Due to the sample size (n = 24), generalizability of the findings is limited. Some of the above- and below-norm stratified samples consist of very small sample sizes (eg, n = 4), further limiting generalizability. Ongoing evaluation of camp events is warranted to further understand experiences of people who attend interventions such as camp. Additionally, the small sample size precluded analysis by demographic variables; it would be of interest to understand which demographic factors (if any) influence people's camp experience. Finally, the research team could not control for any extraneous environmental factors which may have occurred between the end of camp and follow-up timepoint (eg, returning to school and receiving further cleft-related treatment).
Conclusion
This mixed methods study of a 3-day, 2-night camp intervention for young people with cleft explored how participation influenced self-reported friendship quality, sociability, life engagement, and self-esteem. Results suggest that attending camp had little effect on the quantitative scores of those already reporting high levels of adjustment, but improvements were observed for those who reported lower levels of sociability and self-esteem at baseline. Qualitative data indicated improvements in self-confidence, reduced feelings of isolation, and a better understanding of cleft for almost all participants, regardless of their scores on standardized measures. The findings of the present study align with evaluations of previous camps for young people with health conditions and lend further support to the value of peer support interventions in cleft and the wider field. It is suggested that support organizations, healthcare teams, and research teams’ work together to deliver camps as part of a wider youth program.
Footnotes
Acknowledgments
The authors would like to thank all participants who participated in the study. Special thanks to Fiona Bellett, Tracy Harlowe, and Cleft New Zealand for their logistical support and input into the camp program development. Thank you to the camp leader team for their dedication and initiative in delivering a fantastic camp program. Thank you to Orbit Travel, Air New Zealand, and Willow Park Camp for their flexibility and support to accommodate our group's travel and accommodation.

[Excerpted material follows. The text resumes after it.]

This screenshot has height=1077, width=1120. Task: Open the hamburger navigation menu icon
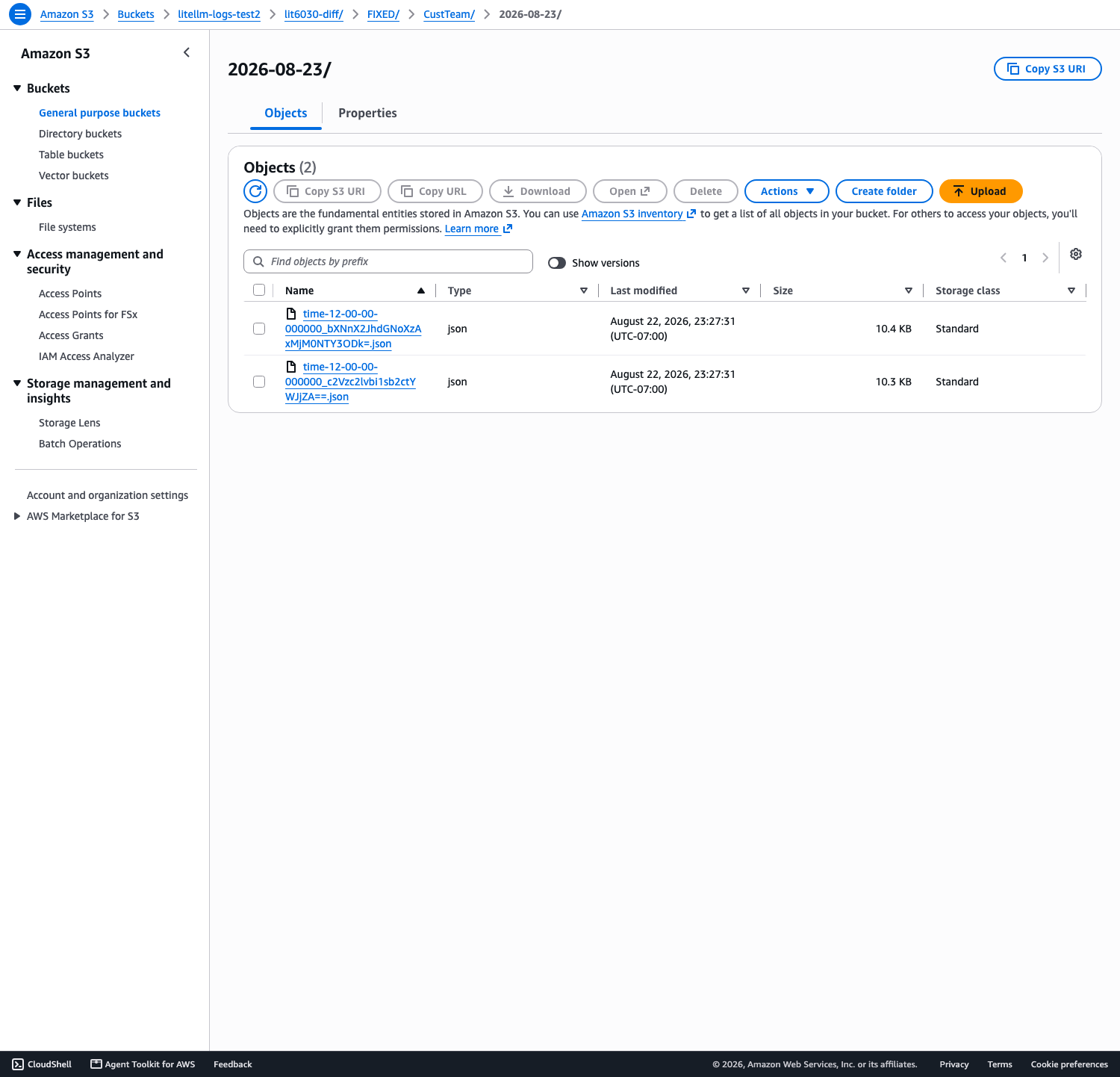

Declaration of Conflicting Interests
The author(s) declared no potential conflicts of interest with respect to the research, authorship, and/or publication of this article.
Funding
The author(s) disclosed receipt of the following financial support for the research, authorship, and/or publication of this article: This work was supported by Lotteries Health Research [grant number E7787]. This grant covered all the costs associated with the camp, including venue hire and accommodation costs, catering, transport costs, and activity costs.
Ethical Approval
This study was reviewed and granted ethical approval on May 8, 2023, by the University of Canterbury Human Research Ethics Committee (HREC).